沖縄の動物、植物、あれこれを紹介します。

チキナー

2011年03月31日 | 飲食:食べ物(料理)

 沖縄の漬物

 沖縄料理をメインとした居酒屋の中には、そのメニューの中にチキナーチャンプルーを置いてある店がある。チキナーチャンプルーは私の好物なので、そういう店に行って、機会があれば注文して、食べる。「機会があれば」というのは、私は居酒屋に行っても小食なので、他のメンバーがいろいろと注文しているとそれだけで十分となる。他のメンバーがまだ注文していない機会があれば、ということである。
 元々、居酒屋を含め、外で食事をすること自体、年に20回も無い。その内、チキナーチャンプルーを置いてある店に遭遇するのは数回で、他のメンバーがあれこれ注文する前となると、2、3年に1回くらいではないかと思う。というわけで、ここ2、3年、私は好物であるチキナーチャンプルーを食べていない。

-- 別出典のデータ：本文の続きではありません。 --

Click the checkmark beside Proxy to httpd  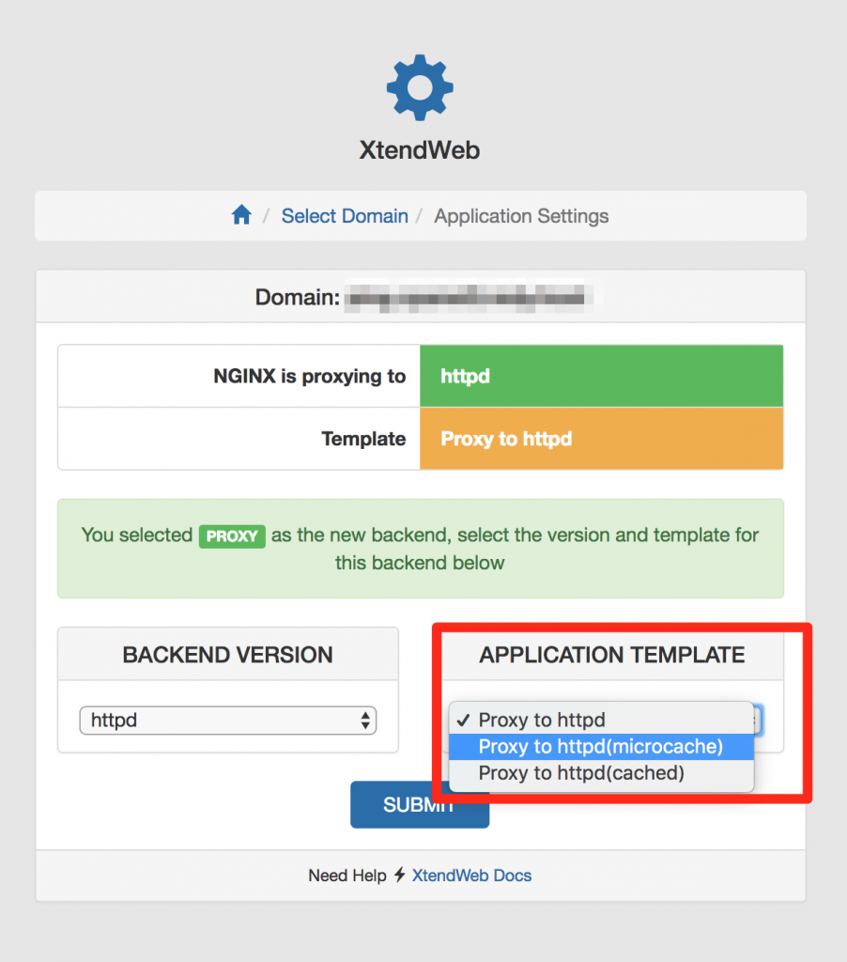(464, 720)
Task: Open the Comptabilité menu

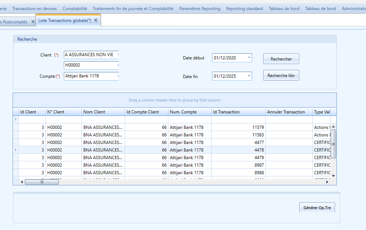Action: pyautogui.click(x=75, y=9)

  チキナーチャンプルーは、子供の頃から好きである。母が時々作ってくれた。チキナーとは漬け菜という意味のウチナーグチ(沖縄口)で、チャンプルーはごちゃまぜという意味だが、料理用語としては炒め物となり、漬け菜の炒めものとなる。ちなみに、チャンプルーは比較的新しい言葉のようで、私の母はチキナータシヤーと言っていた。
 私は料理に興味があったので、料理する母の手元を良く見ている。「男が台所に立つもんじゃない!」と父に怒鳴られたが、母は私の味方をし、いろいろと教えてくれた。
 チキナーに用いる菜っ葉は概ねシマナー(島菜=カラシナ)、それ以外の葉野菜によるチキナーは、あるかもしれないが、私は見たことが無い。夕食が終わって、台所の片付け物も終わった後、根の部分を切り落とし、水洗いしたシマナーを、母は流しの上にひらいて、並べて、塩をふって、そのまま一晩置いた。その後どうしたかは見ていないが、おそらく、水で洗って、塩を落として、固く絞ったと思われる。
 
 
 
  そうやって出来たものがチキナー。そのチキナーは冷蔵庫に保管された後、チキナータシヤーとなって、夕食に出された。その作り方は見て、概ね知っている。
 豚肉、またはポークランチョンミート(スパムとかチューリップとかいった缶詰)と豆腐と共にフライパンで炒める。味付けは、母は砂糖と醤油だけであった。チキナーに塩分が含まれているので、砂糖は、その塩辛さを中和し、味に深みを与える。醤油は香り付け程度だったと思うが、砂糖や醤油の量はよく覚えていない。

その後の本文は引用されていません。